Show your general interest......Candidate questions are pertinent to a successful interview because they help clarify your understanding of the company and the responsibilities it requires. These questions will also challenge your prospective employer and reveal his or her own knowledge and commitment to the company. Your questions should always show interest and understanding of the companies needs'. After all, would you even be having this interview if the company didn't have a 'piece of it's puzzle' missing? Some questions you may want to ask are: -what's the most important issue the company is facing right now -how can I be a necessary component to help overcome this issue -what have you done to try to fix this issue so far -have you involved your current staff in this issue, if so, what was the result Asking questions like these will not only show your prospective employer your general concern and interest in being an asset to the company, but will help you to better understand the needs to be met with the company.
Whatever you do, do not talk about what a long drawn out process of finding a job has been. If you make it known that you've been to various different interviews and still haven't been hired, your prospective new employer is not going to want to be your prospective new employer anymore. Try to concentrate on how many interesting things you have been doing to explain any gap in your work history. Whether you've been caring for an eldery family member, a volunteer at your child's school, continuing your education or even making money selling things on eBay. Your motive is make your prospective employer know how happy and motivated you are, these are the kind of people emloyers are looking for.

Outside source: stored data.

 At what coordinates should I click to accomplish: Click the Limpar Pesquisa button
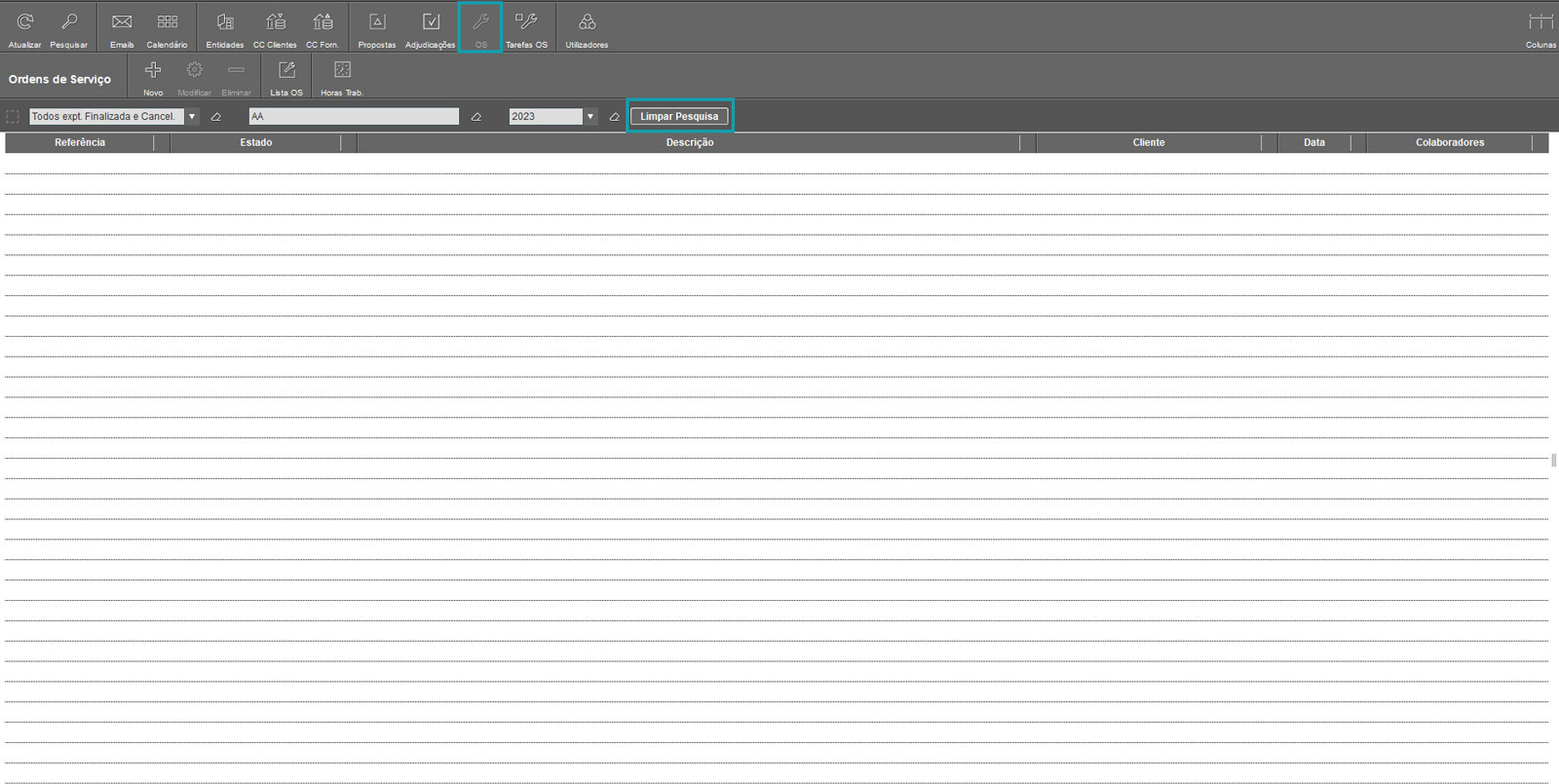(679, 116)
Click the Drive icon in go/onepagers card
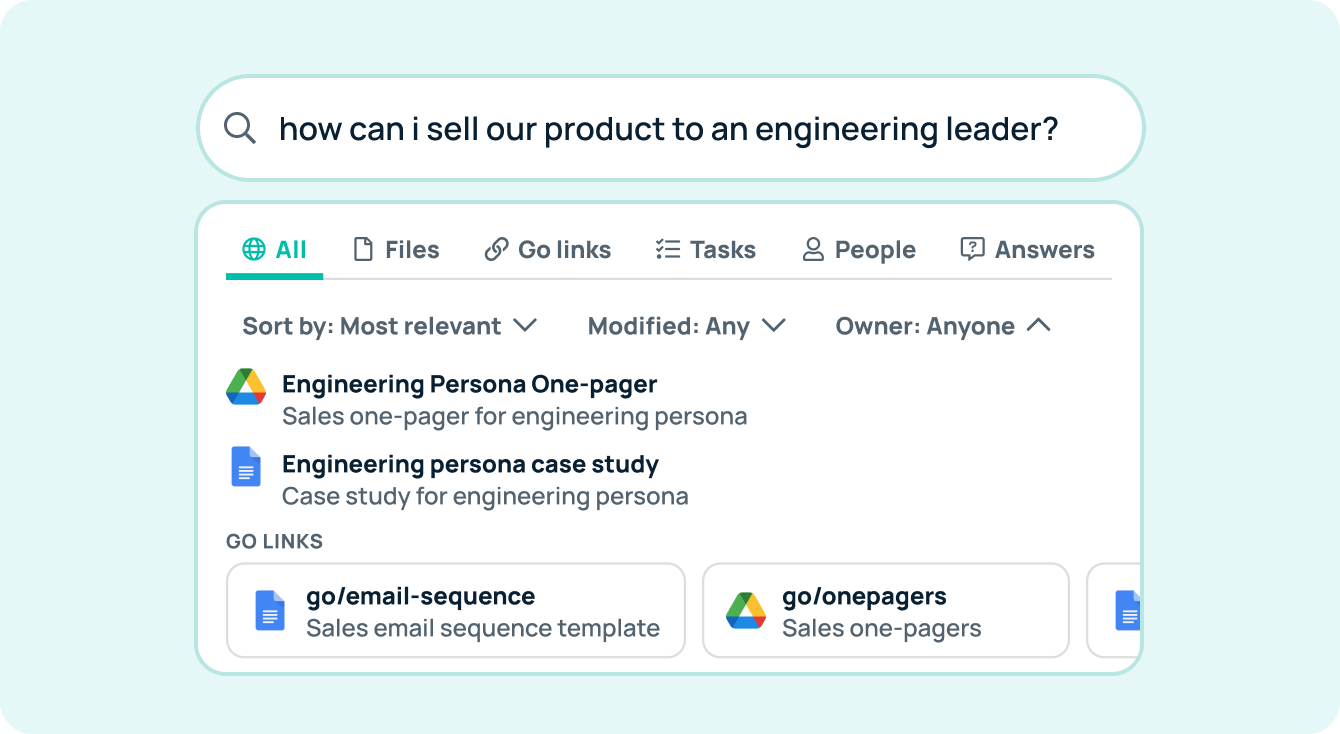The height and width of the screenshot is (734, 1340). coord(746,610)
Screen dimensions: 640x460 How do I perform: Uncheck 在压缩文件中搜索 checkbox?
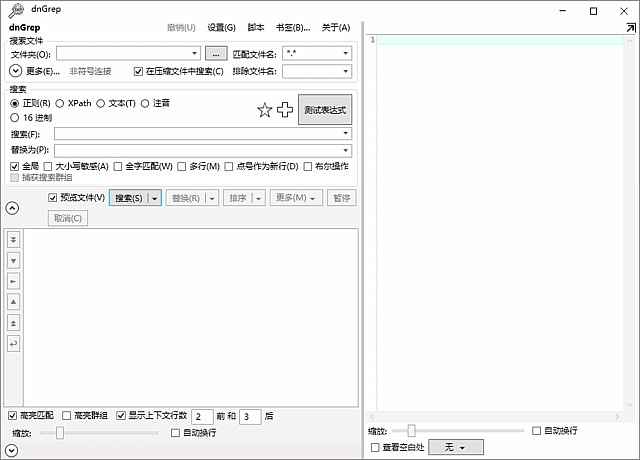point(139,71)
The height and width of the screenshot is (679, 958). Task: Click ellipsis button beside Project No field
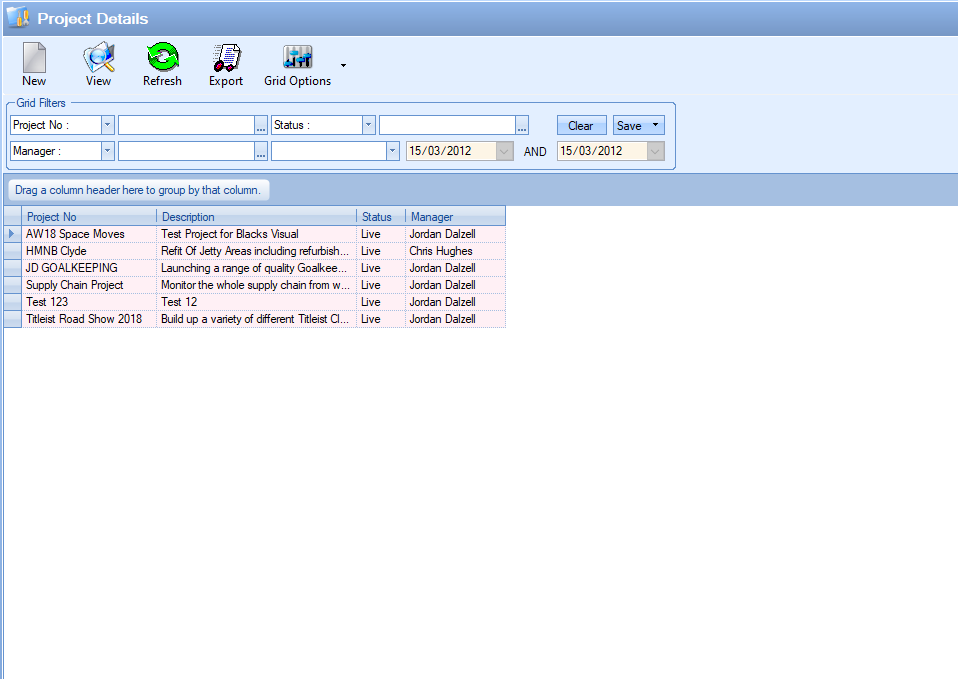pos(261,125)
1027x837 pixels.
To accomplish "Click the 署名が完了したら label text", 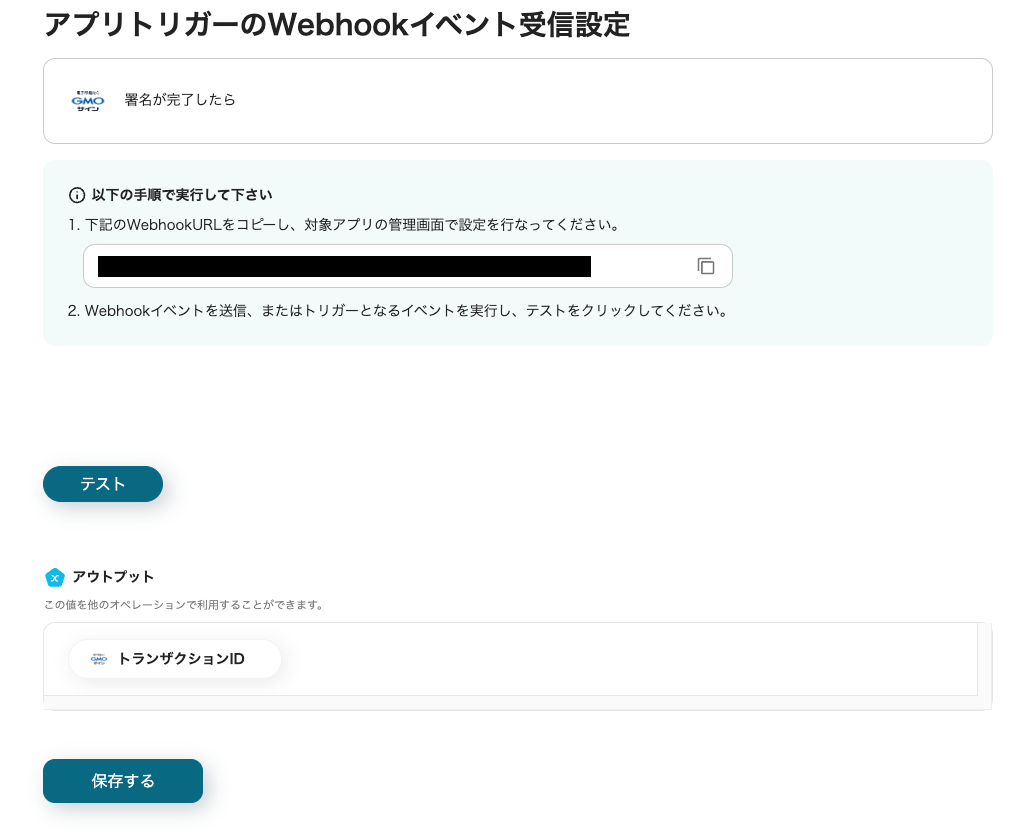I will point(181,100).
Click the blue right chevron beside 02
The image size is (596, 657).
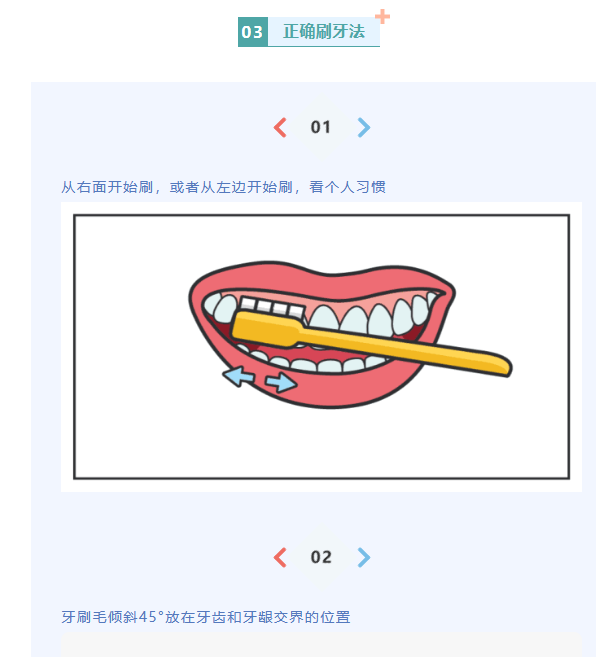coord(364,557)
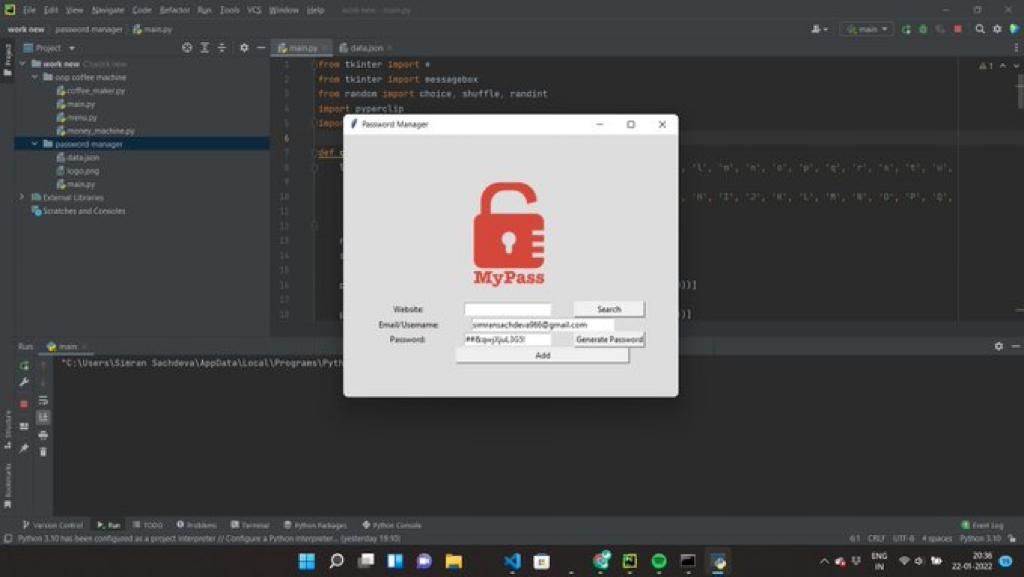
Task: Open Search Everywhere magnifier in top toolbar
Action: coord(980,29)
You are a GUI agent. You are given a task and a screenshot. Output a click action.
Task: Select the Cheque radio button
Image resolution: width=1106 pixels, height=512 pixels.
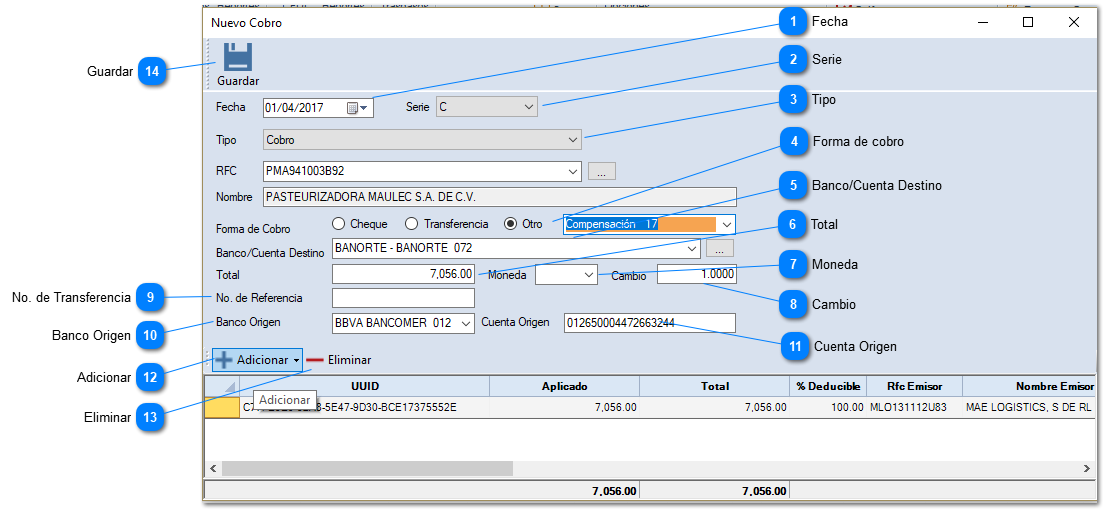pyautogui.click(x=338, y=224)
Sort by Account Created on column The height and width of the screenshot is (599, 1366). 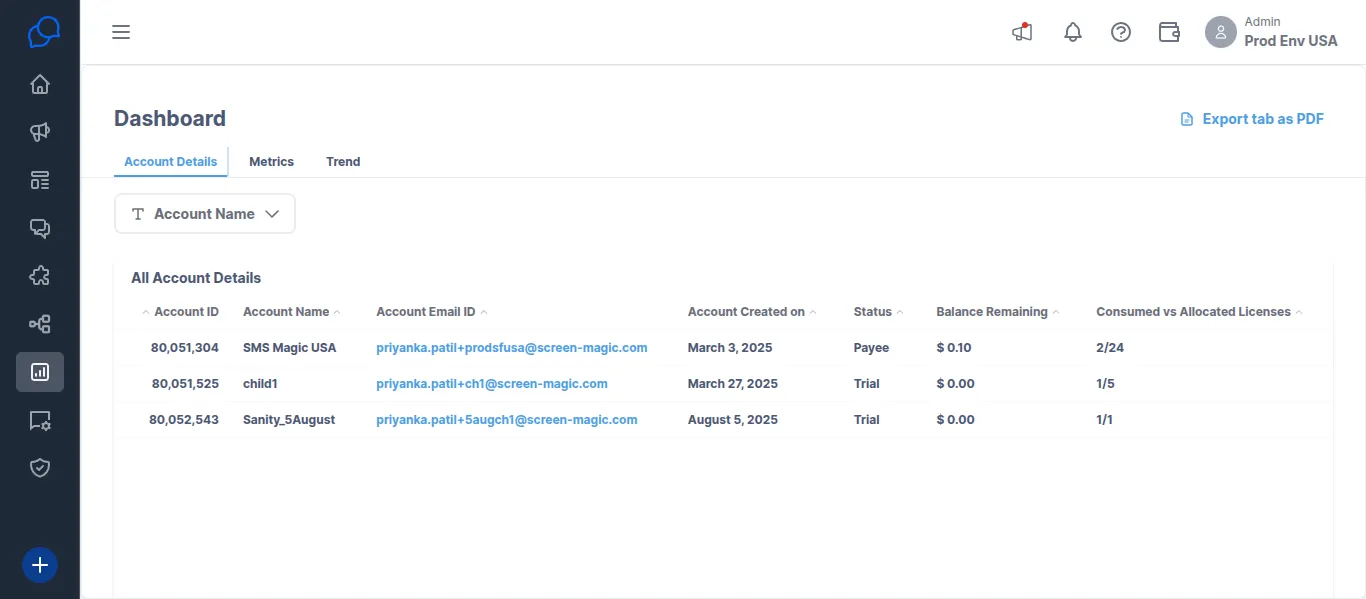(x=752, y=312)
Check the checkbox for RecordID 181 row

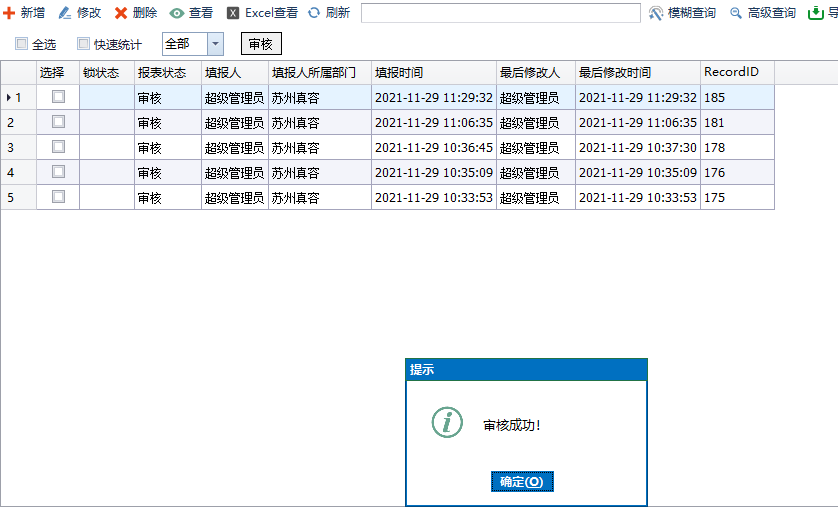pyautogui.click(x=58, y=122)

My final thoughts/tips to you are about discussion of salary. When being pressured with the money question it is always best not to answer directly. An employer knows that if they ask how much you want or are expecting, and you answer, they will have the upper hand. Don't sell yourself short, if you throw out a number without asking what the salary range for this particular position is you may get just what you asked for and it may be significantly lower than what they were willing to give you. If you feel that you need give them a range that you would like, tell them a number higher than what you are willing to accept. If it is too high, they will tell you. If they question you on what your salary was with previous employers, make them understand that it is irrelevant because they were different jobs entirely from the one you are applying for. An employer will respect this answer and again, know that you are serious about the job you are applying for.